= Problems to work on =
A) In the house-swapping text below, list the UK foods and drinks the writer looks forward to on return visits.
B) Answer these about the house-swapping text below:
(i) In what year did the swapping begin?
(ii) How many house exchange sites are the couple on?
(iii) How many house swaps did they do in 2018?

= Excerpt to read =
====
Swapsies

Sally and I have been swapping homes since 2011. What started as an occasional foray to get a cheap holiday has become a way of life since we moved from the UK to Sri Lanka in 2015. Our only property is Jungle Tide, our guest house near Kandy, so coming back to the UK every year to see family and friends and reacquaint ourselves with the delights of raspberries, asparagus, pies and good ale has to be done on house swaps. Hotels would be way out of our budget and if we spent all our time with family and friends, mutual madness would ensue. Over the years we must have done more than fifty house swaps including a marathon eighteen in 2018 alone when we spent half the year in the UK and Europe. House swapping appeals to our love of the exchange economy generally but also to our love of travel and natural curiosity about other people’s lives.

All the hard work is done by Sally. Organising a seamless series of house swaps is breathtakingly difficult and spreadsheets proliferate. We are on six different house exchange sites and simply remembering which site a particular potential swap belongs to is a challenge. All have different systems and rules; in some cases, one only knows the first name of the potential swapper and their identity is not revealed until the deal is done. Confusing if you’re dealing with two Chris’s, one male and one female, at the same time. Some sites seem happy to let you exchange e-mail addresses, others want all communications to remain on the site which can make things difficult. It’s far easier to find things in an e-mail trail than hidden in the complexities of websites’ messaging systems.
====
= Data extract =
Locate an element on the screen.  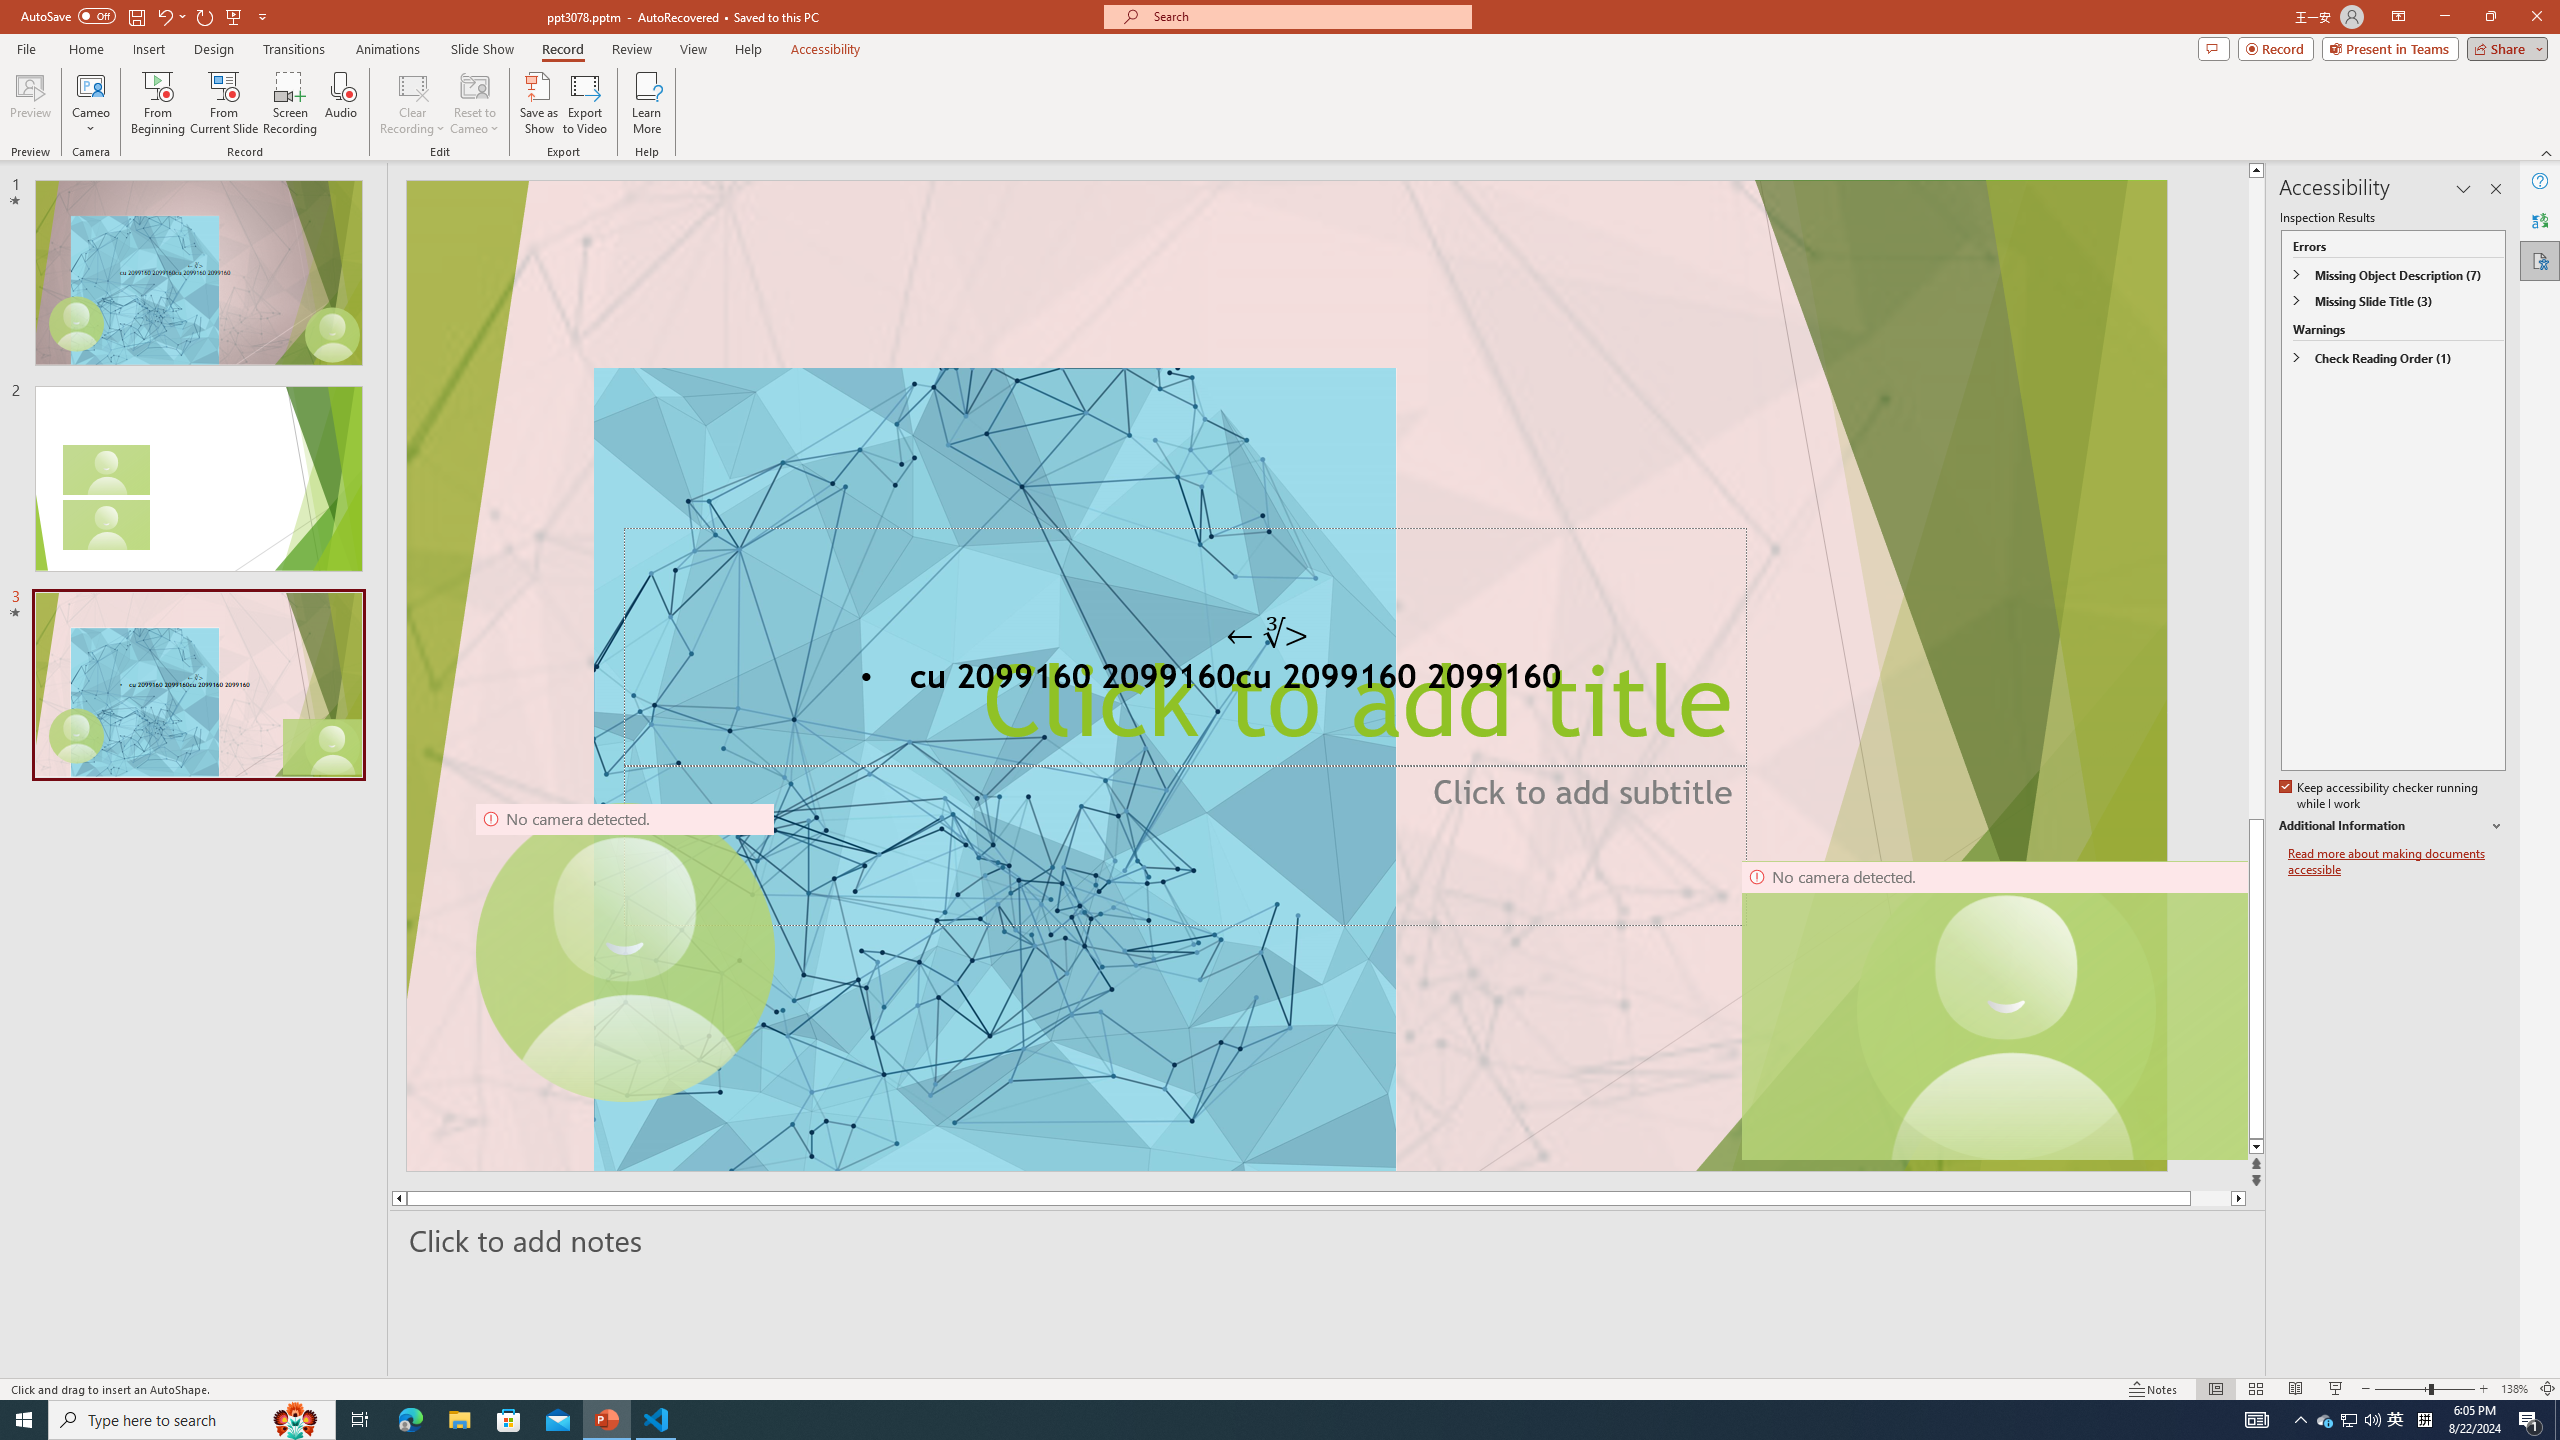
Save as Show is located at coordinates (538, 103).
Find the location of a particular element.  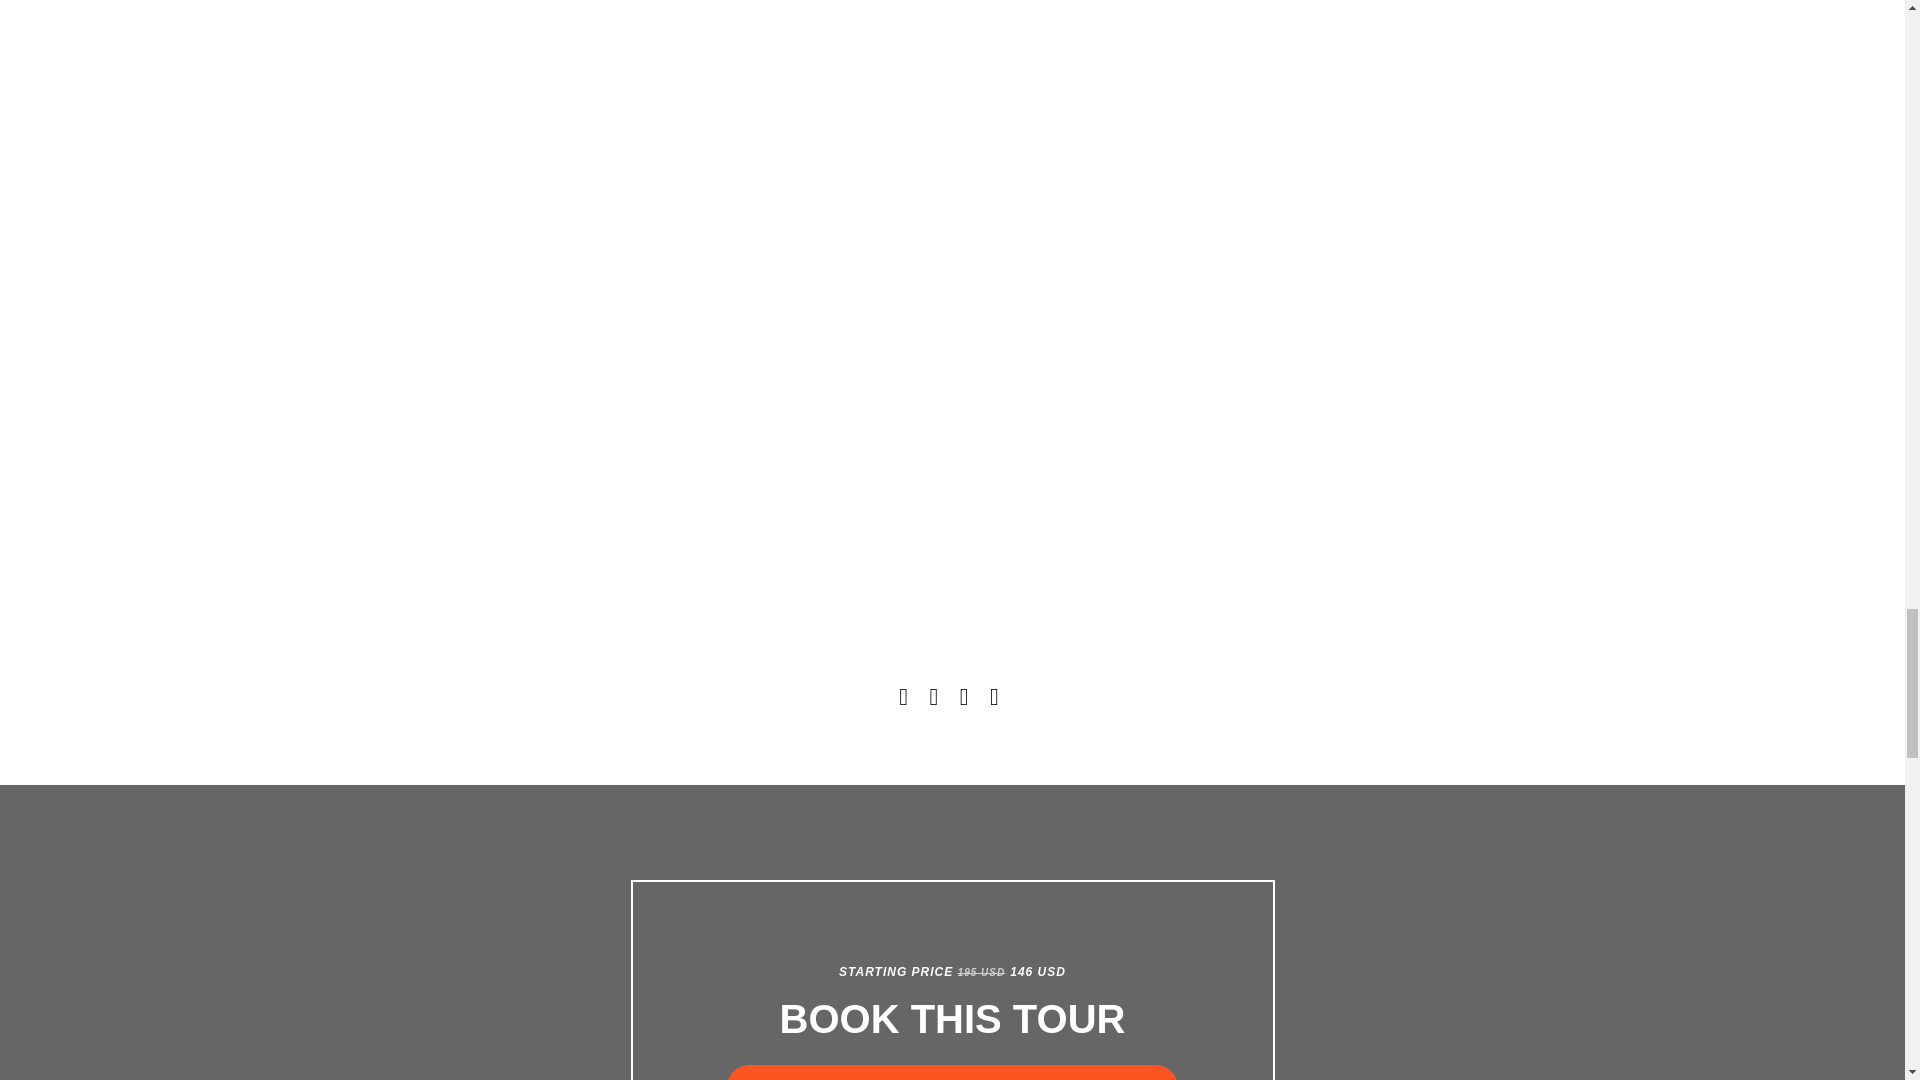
====
= Complete answers =
A) raspberries, asparagus, pies, good ale

B)
(i) 2011
(ii) Six
(iii) Eighteen